Subsequently, the cost of the new infrastructure rose in excess of €1.2 billion. Ryanair opposed expansion at what it
believed to be an excessive cost. On August 29, 2007, however, the relevant planning authority approved the planning
application from the DAA for the building of Terminal 2, and other facilities, all of which went ahead. On May 1, 2010,
the airport fees per departing passenger increased by 27% from €13.61 to €17.23, and by a further 12% in 2011 following
the opening of Terminal 2 in November 2010 in accordance with the CAR’s decision of December 4, 2009 in relation to
airport charges between 2010 and 2014. Ryanair sought a judicial review of the planning approval, however, this appeal
was unsuccessful. The increase in charges, in combination with the introduction of the €10 Air Travel Tax (subsequently
reduced to 3 in March 2011 and eliminated entirely in April 2014) mentioned above, led to substantially reduced
passenger volumes to and from Dublin Airport. See “Item 3. Risk FactorsRisks Related to the CompanyRyanair’s
Continued Growth is Dependent on Access to Suitable Airports; Charges for Airport Access are Subject to Increase” and
“—The Company Is Subject to Legal Proceedings Alleging State Aid at Certain Airports,” as well as “Item 4. Information
on the CompanyAirport OperationsAirport Charges.”
Legal Proceedings Against Internet Ticket Touts. The Company is involved in a number of legal proceedings
against internet ticket touts (screenscraper websites) in Ireland, Germany, the Netherlands, France, Spain, Italy and
Switzerland. Screenscraper websites gain unauthorized access to Ryanair’s website and booking system, extract flight and
pricing information and display it on their own websites for sale to customers at prices which include intermediary fees on
top of Ryanair’s fares. Ryanair does not allow any such commercial use of its website and objects to the practice of
screenscraping also on the basis of certain legal principles, such as database rights, copyright protection, etc.

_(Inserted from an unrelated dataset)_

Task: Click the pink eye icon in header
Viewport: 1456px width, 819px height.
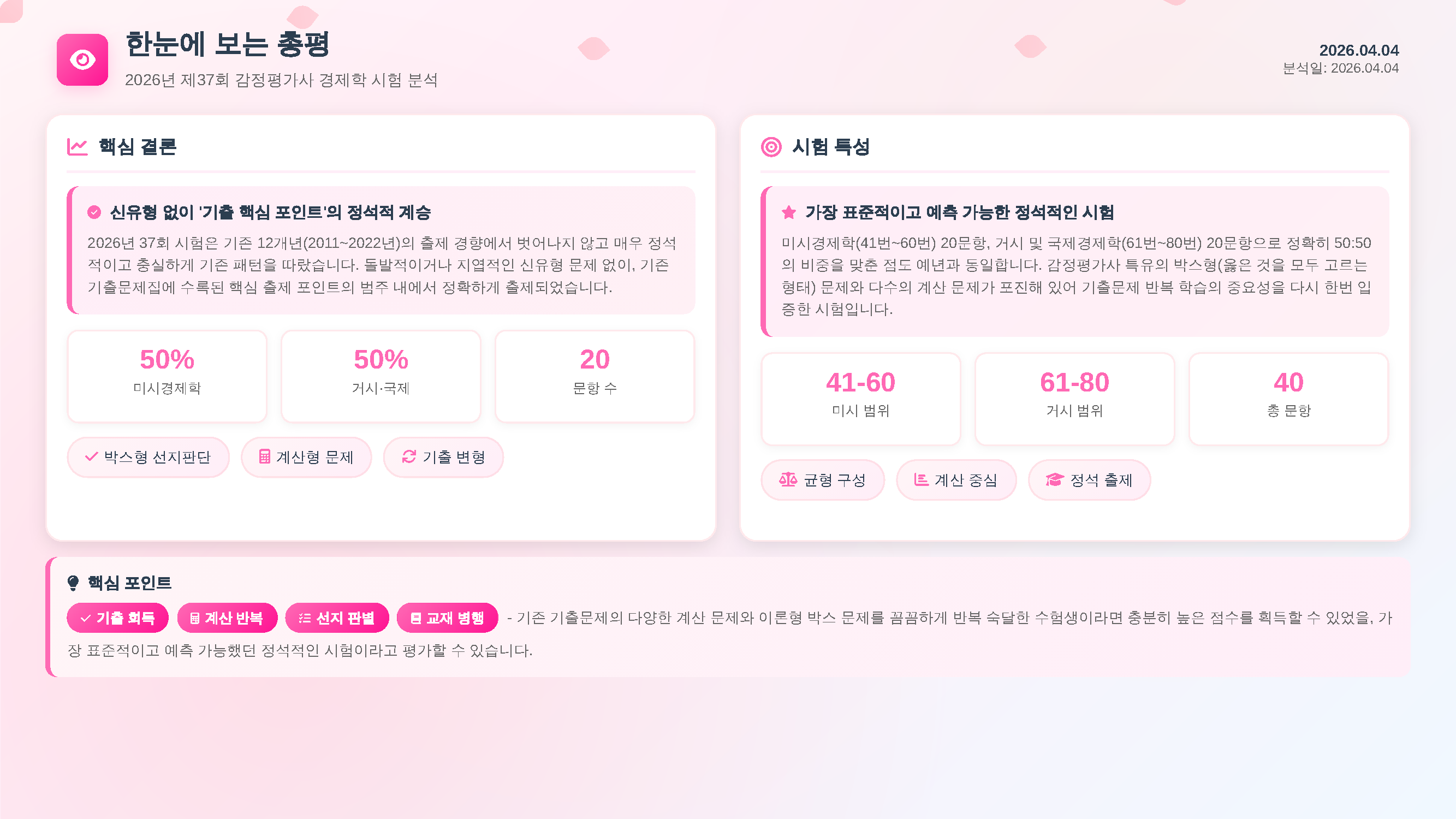Action: tap(82, 60)
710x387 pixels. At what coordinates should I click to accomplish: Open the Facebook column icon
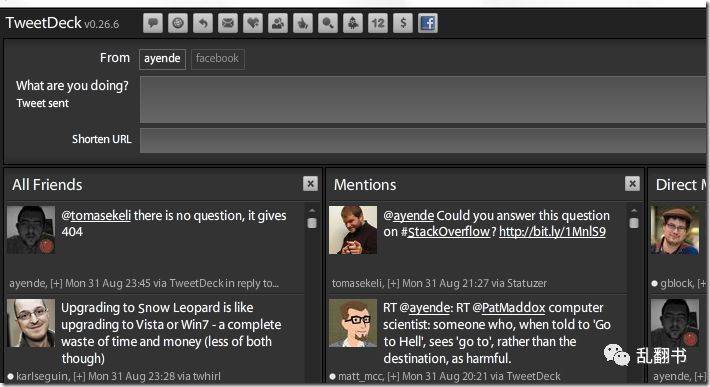click(427, 23)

The
Company’s objective is to prevent any unauthorized use of its website. The Company also believes that the selling of
airline tickets by screenscraper websites is inherently anti-consumer as it inflates the cost of air travel. At the same time,
Ryanair encourages genuine price comparison websites which allow consumers to compare prices of several airlines and
then refer consumers to the airline website in order to perform the booking at the original fare. Ryanair offers licensed
access to its flight and pricing information to such websites. Ryanair also permits Travelport, Amadeus and Sabre, GDS
operators, to provide access to Ryanair’s fares to traditional bricks and mortar travel agencies. The Company has received
favorable rulings in Ireland and The Netherlands, and unfavorable rulings in Germany, Spain, France and Italy. However,
pending the outcome of these legal proceedings and if Ryanair were to be ultimately unsuccessful in them, the activities
of screenscraper websites could lead to a reduction in the number of customers who book directly on Ryanair’s website
and loss of ancillary revenues which are an important source of profitability through the sale of car hire, hotels and travel
insurance etc. Also, some customers may be lost to the Company once they are presented by a screenscraper website with
a Ryanair fare inflated by the screenscraper’s intermediary fee. See Item 3. Key InformationRisk FactorsRisks Related
to the Company—Ryanair Faces Risks Related to Unauthorized Use of Information from the Company’s Website.”